Abstract
Prediction of therapeutic peptides is critical for the discovery of novel and efficient peptide-based therapeutics. Computational methods, especially machine learning based methods, have been developed for addressing this need. However, most of existing methods are peptide-specific; currently, there is no generic predictor for multiple peptide types. Moreover, it is still challenging to extract informative feature representations from the perspective of primary sequences.

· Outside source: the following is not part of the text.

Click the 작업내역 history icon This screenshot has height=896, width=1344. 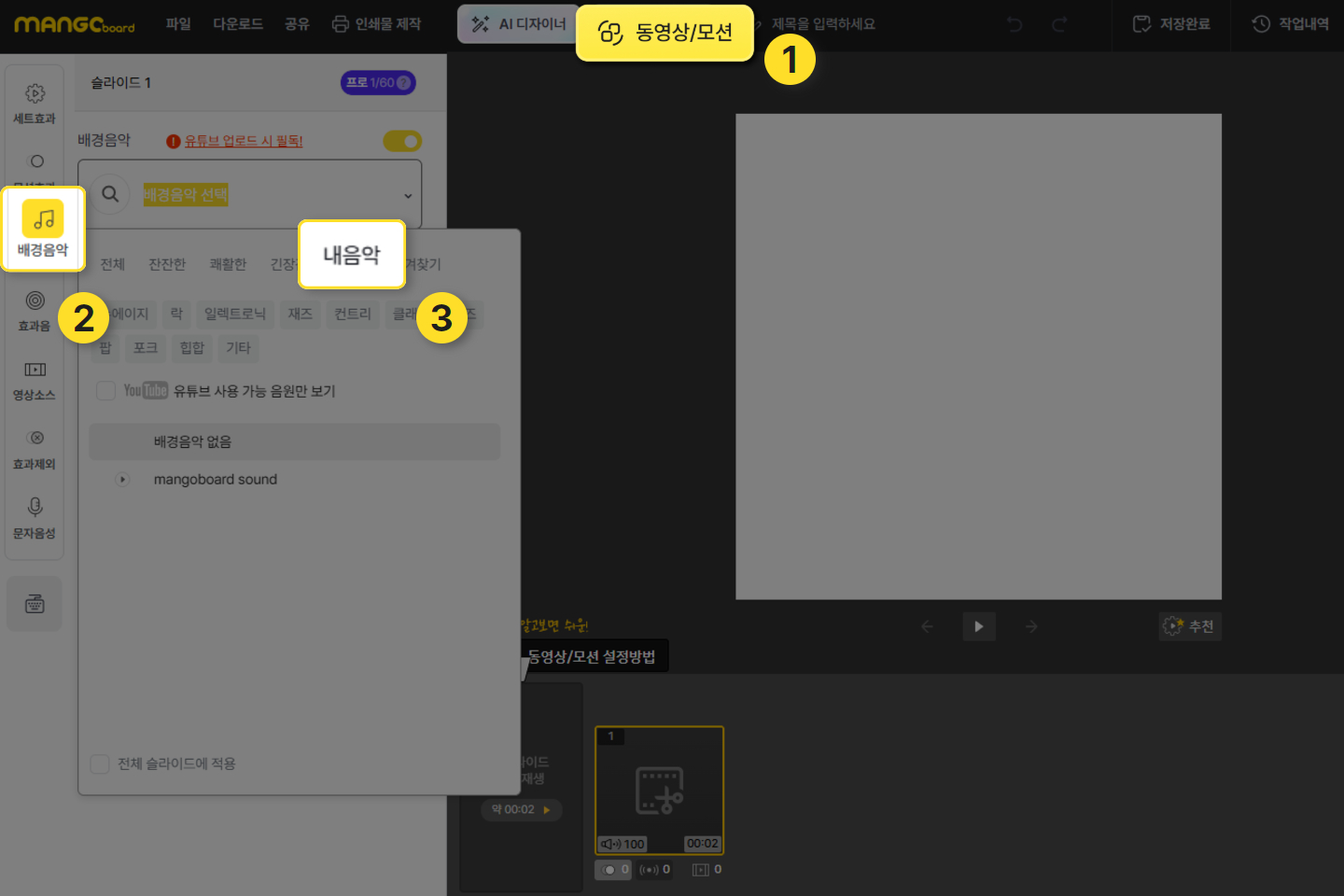pyautogui.click(x=1261, y=24)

In this study, we have developed PEPred-Suite, a bioinformatics tool for the generic prediction of therapeutic peptides. In PEPred-Suite, we introduce an adaptive feature representation strategy that can learn the most representative features for different peptide types. To be specific, we train diverse sequence-based feature descriptors, integrate the learnt class information into our features, and utilize a two-step feature optimization strategy based on the area under receiver operating characteristic curve to extract the most discriminative features. Using the learnt representative features, we trained eight random forest models for eight different types of functional peptides, respectively. Benchmarking results showed that as compared with existing predictors, PEPred-Suite achieves better and robust performance for different peptides. As far as we know, PEPred-Suite is currently the first tool that is capable of predicting so many peptide types simultaneously. In addition, our work demonstrates that the learnt features can reliably predict different peptides.
The user-friendly webserver implementing the proposed PEPred-Suite is freely accessible at http://server.malab.cn/PEPred-Suite.
Supplementary data are available at Bioinformatics online.